Can I Get into Cyber Security Without a Degree?
The simple answer is yes – Cyber security is among the few industries where you can excel without a college degree. Thousands of individuals across the country have successfully broken into the field after attending educational boot camps or certification programs.
Each option offers different perks and different drawbacks. Before you decide which educational path to pursue, it’s important you think about how you learn best.
Of course, ditching degree requirements doesn’t mean that employers are doing away with credentials altogether. Many careers in the cyber security industry demand proof of certain certifications or specialized training.
5 Reasons Why You Don’t Need a Degree to Pursue Cyber Security
Companies Are Trashing Degree Requirements
A growing number of companies are extending their talent pool by removing degree requirements. That group includes Google, Apple, and IBM. The idea is to make the field more open and accessible to those interested in it. Remember, there is a major talent shortage when it comes to cybersecurity. Businesses are looking for anyone with the knowledge and skills needed to protect their data, whether they have a college degree… or not.
The Cyber Security Job Market is Growing At Record Speed
The disparity between existing talent and demand is significant. Because the industry is expanding so rapidly, companies are having difficulty filling vacancies. They now have the incentive to consider applicants with less education or work experience and train them in-house.
Certificates are Becoming Increasingly Accepted
In today’s world, a degree isn’t always necessary to validate your knowledge in a certain subject. Certifications are becoming increasingly commonplace. Employers also know that these programs can be completed in a shorter amount of time and are more focused and affordable for the vast majority of individuals interested in a cybersecurity career.

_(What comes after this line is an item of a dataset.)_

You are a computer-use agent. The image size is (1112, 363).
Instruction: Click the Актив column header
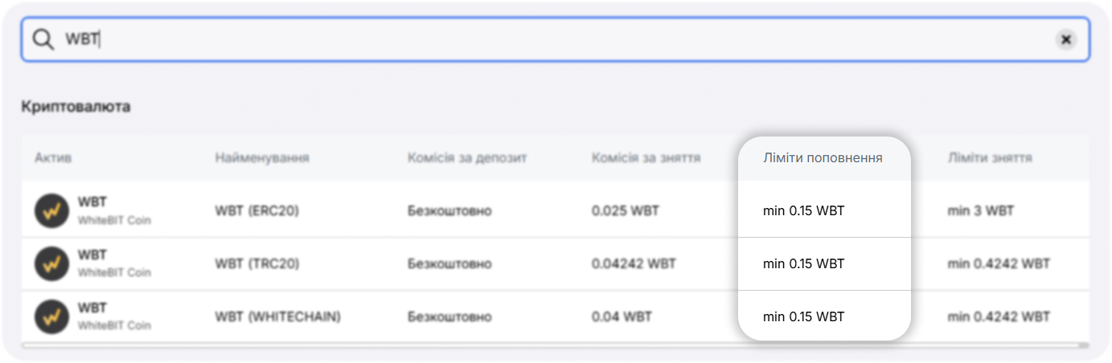53,158
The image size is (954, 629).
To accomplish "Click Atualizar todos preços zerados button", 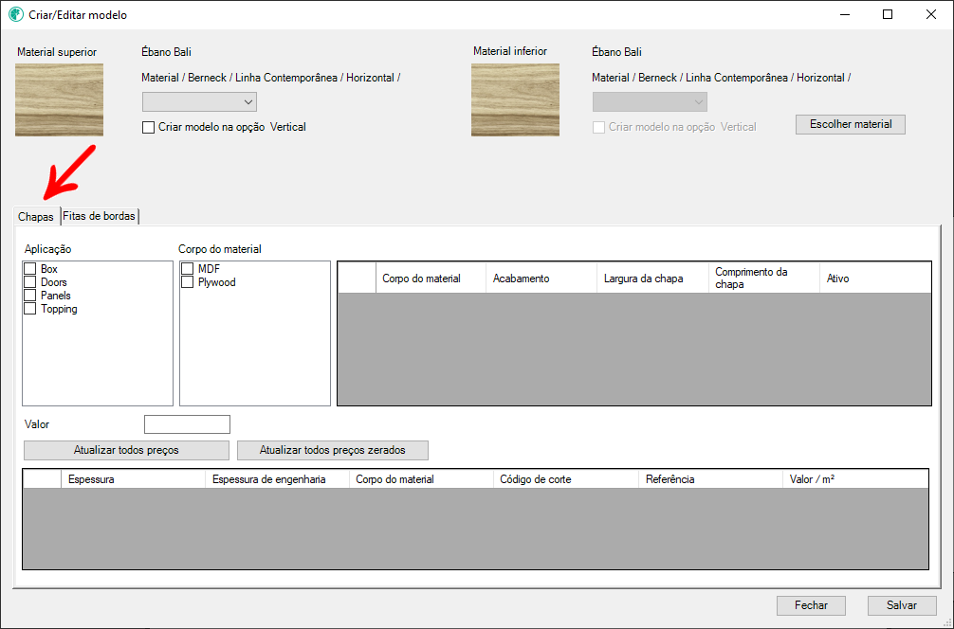I will (332, 450).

The organizations that sponsor certifications are also highly respected. The Computing Technology Industry Association (CompTIA), for instance, has been recognized by the U.S. Department of Defense and maintains partner programs with thousands of academic institutions, not-for-profits, job corps centers, and other organizations.
Many Current Cybersecurity Professionals and Recruiting Managers Lack a College Degree.
Once you break into the cybersecurity industry, you may discover that many experts, team leaders, and managers don’t possess a college degree either. Remember, a lot of cyber security experts today got their start years ago before courses dedicated to information security became popular.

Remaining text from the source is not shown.